Screen-element location lines
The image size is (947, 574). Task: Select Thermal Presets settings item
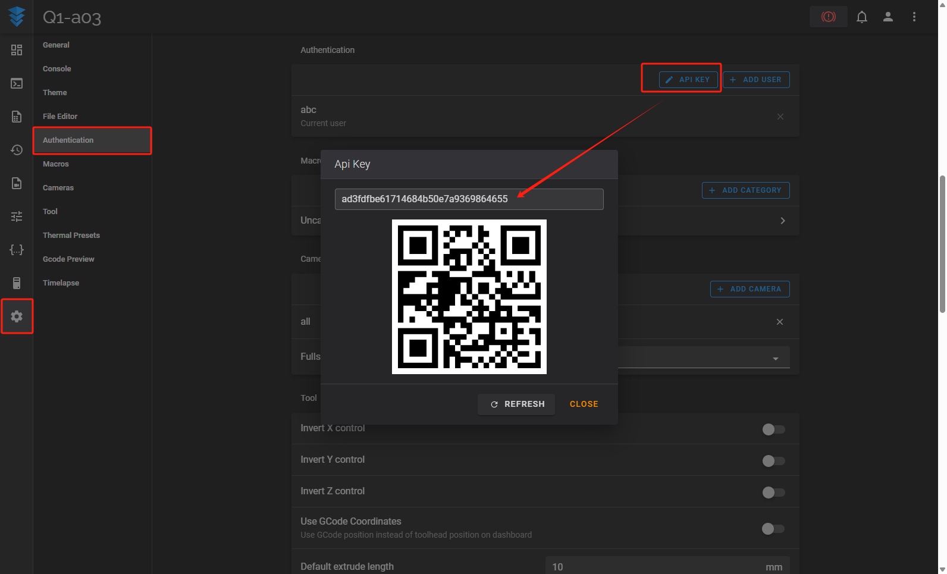pos(71,236)
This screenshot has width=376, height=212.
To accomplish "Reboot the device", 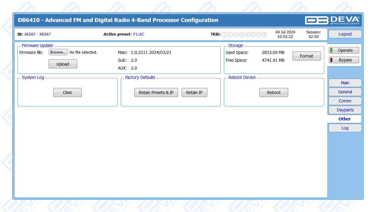I will pos(274,92).
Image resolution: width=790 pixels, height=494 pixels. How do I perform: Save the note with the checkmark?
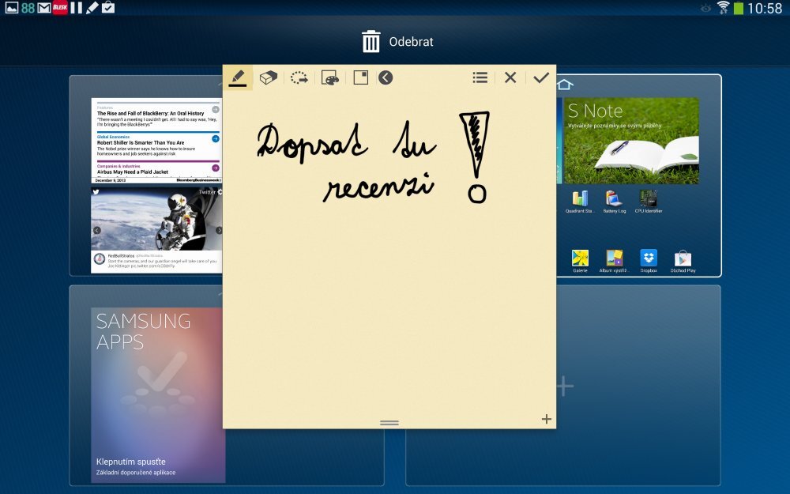[540, 77]
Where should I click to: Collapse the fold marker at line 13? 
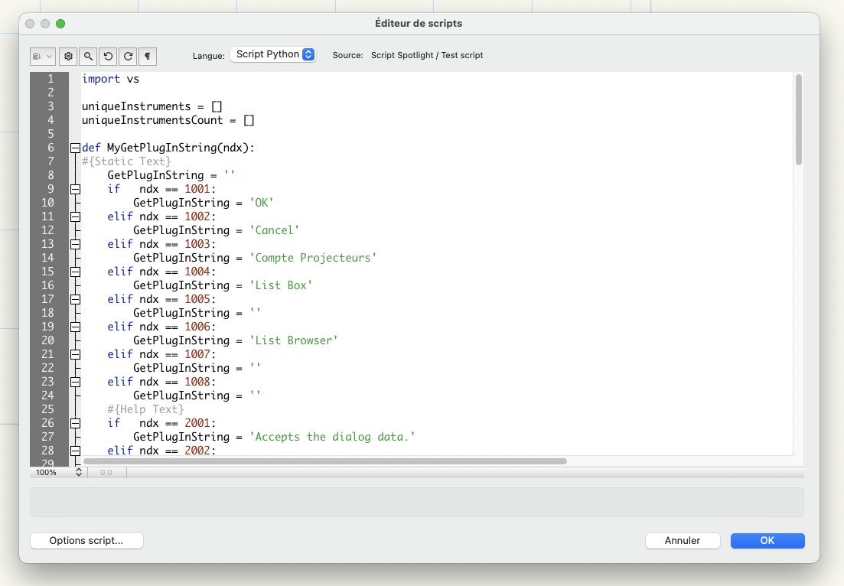point(75,244)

Given task.
In the stretch from the line containing "Where should I" through the last line, replace "fold marker" with "fold arrow" and keep everything else the same. Leave the pictures out of your answer.

Full output.
Where should I click to: Collapse the fold arrow at line 13? 
point(75,244)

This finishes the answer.